### Text provided
-.-.-

If you want to store data files in Snowflake, then internal stages are a great option. They are flexible, secure, and provide exceptional performance.
External Stages in Snowflake
External stages provide a way to access and load data from external cloud storage platforms, such as Amazon S3, Microsoft Azure Blob Storage, or Google Cloud Storage. External stages are used to define the connection information and access credentials required to access data stored in these external platforms.
The external stage is then used to load the data into Snowflake using the COPY INTO command. Once the data is loaded into Snowflake, it can be further processed and transformed using SQL queries or other tools within the Snowflake environment. This includes tasks such as data cleansing, enrichment, and aggregation.
In addition to providing organizations with the ability to ingest data from an array of external sources, including on-premises systems, cloud storage, and third-party platforms, external stages are an essential part of Snowflake’s integration capabilities.
Here’s an example of the CREATE STAGE command to create an external stage in Snowflake:
CREATE OR REPLACE STAGE my_external_stage URL = 's3://my-bucket/my-folder/' CREDENTIALS = (AWS_KEY_ID = 'my-access-key' AWS_SECRET_KEY = 'my-secret-key');
In this example, we’re creating an external stage called my_external_stage and specifying the URL for the stage, which is the location of the data files in an S3 bucket (s3://my-bucket/my-folder/).
We’re also specifying the AWS access key and secret key credentials that are required to access the S3 bucket (AWS_KEY_ID = ‘my-access-key’ AWS_SECRET_KEY = ‘my-secret-key’).
Note that Snowflake also supports other cloud storage providers, such as Azure Blob Storage and Google Cloud Storage, and the syntax for creating an external stage may differ based on the provider being used.
PUT and GET do not support uploading files to external stages. To upload files to external stages, use the utilities provided by the cloud service. By enabling SQL queries on the data contained in files, the external stages also allow you to create external tables on top of the files already available in their locations. The external tables created on top of the data files can also be used to join with other Snowflake tables, create views and materialized views.
Loading From External Stage Into Table
The following statement loads data from a file named input.csv in an external stage named my_external_stage into a table named EMPLOYEE.
copy into EMPLOYEE from @my_external_stage/input.csv;
Data can be loaded directly from external locations into Snowflake without using steps. The following statement loads data from a file named input.csv in your s3 bucket location into a table named EMPLOYEE.
COPY INTO EMPLOYEE FROM s3://my-bucket/my-folder credentials=(AWS_KEY_ID='my-access-key' AWS_SECRET_KEY='my-secret-key') FILE_FORMAT = (TYPE = CSV FIELD_DELIMITER = '|' SKIP_HEADER = 1);
Some common scenarios where external stages can be used include:
Large Data Volumes: If you have large amounts of data stored in external storage systems, external stages can be used to load this data into Snowflake for analysis or processing.

-.-.-

### Provided material
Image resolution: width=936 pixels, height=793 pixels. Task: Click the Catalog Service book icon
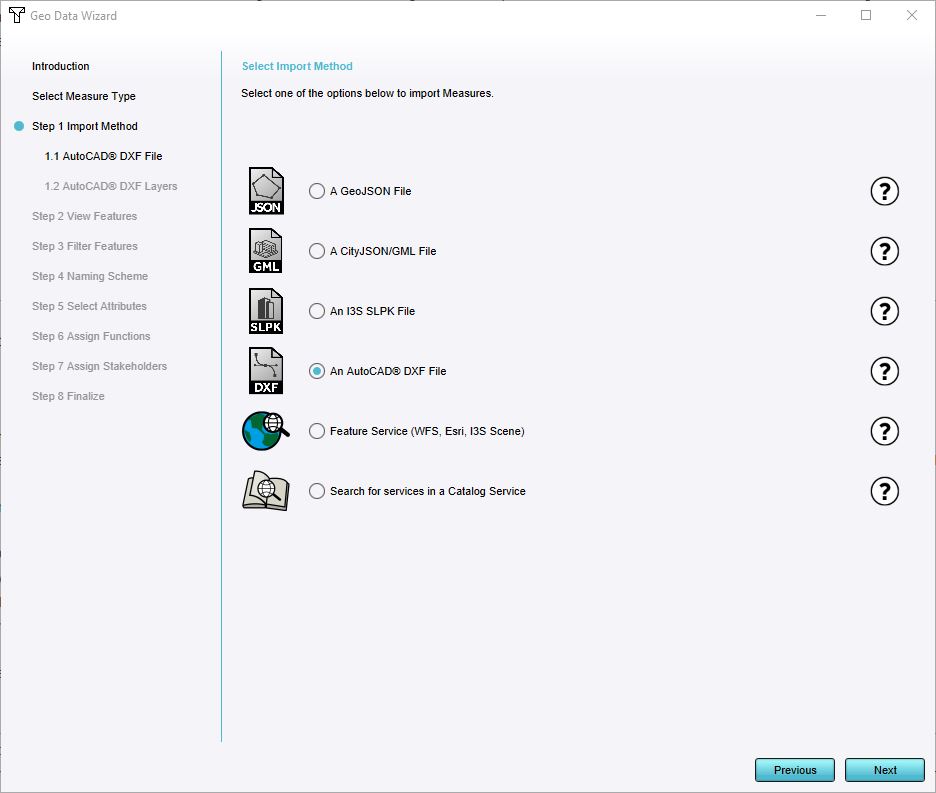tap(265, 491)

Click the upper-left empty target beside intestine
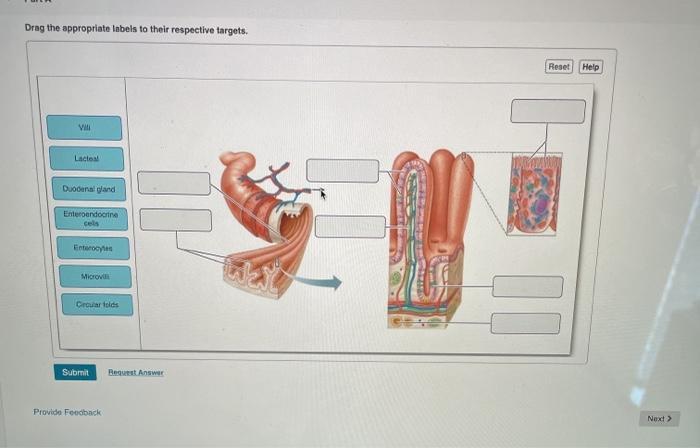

-.-.-

### Goal 1
In the text on Snowflake external stages, which command loads data from an external stage into Snowflake?
### Goal 2
List every external cloud storage platform named in the text on Snowflake external stages.
### Goal 3
Continue the text on Snowflake external stages from its last sentence.

### Result 1
The COPY INTO command.

### Result 2
Amazon S3, Microsoft Azure Blob Storage, Google Cloud Storage

### Result 3
Backup and Recovery: If you need to backup or restore data stored in Snowflake, external stages can be used to unload and reload data to and from external storage systems.
Cost Savings: If you want to reduce the cost of storing data in Snowflake, you can use external stages to unload data from Snowflake and store it in lower-cost external storage systems.
Overall, external stages in Snowflake offer a flexible and efficient way to integrate data from external sources into the Snowflake data warehouse and enable seamless data movement between Snowflake and external storage systems.
When using external stages in Snowflake, it’s important to ensure that appropriate security measures are in place. This includes:
Securing the Location of the External Data Files: Ensure that the external data files are stored in a secure location only accessible by authorized users.
Securing the External Stage Object: Limit access to the external stage object to only those users who need to load data from the external files.
Validating the Data: Before loading data from external files into Snowflake, ensure that the data is valid and free from malicious code or other security risks.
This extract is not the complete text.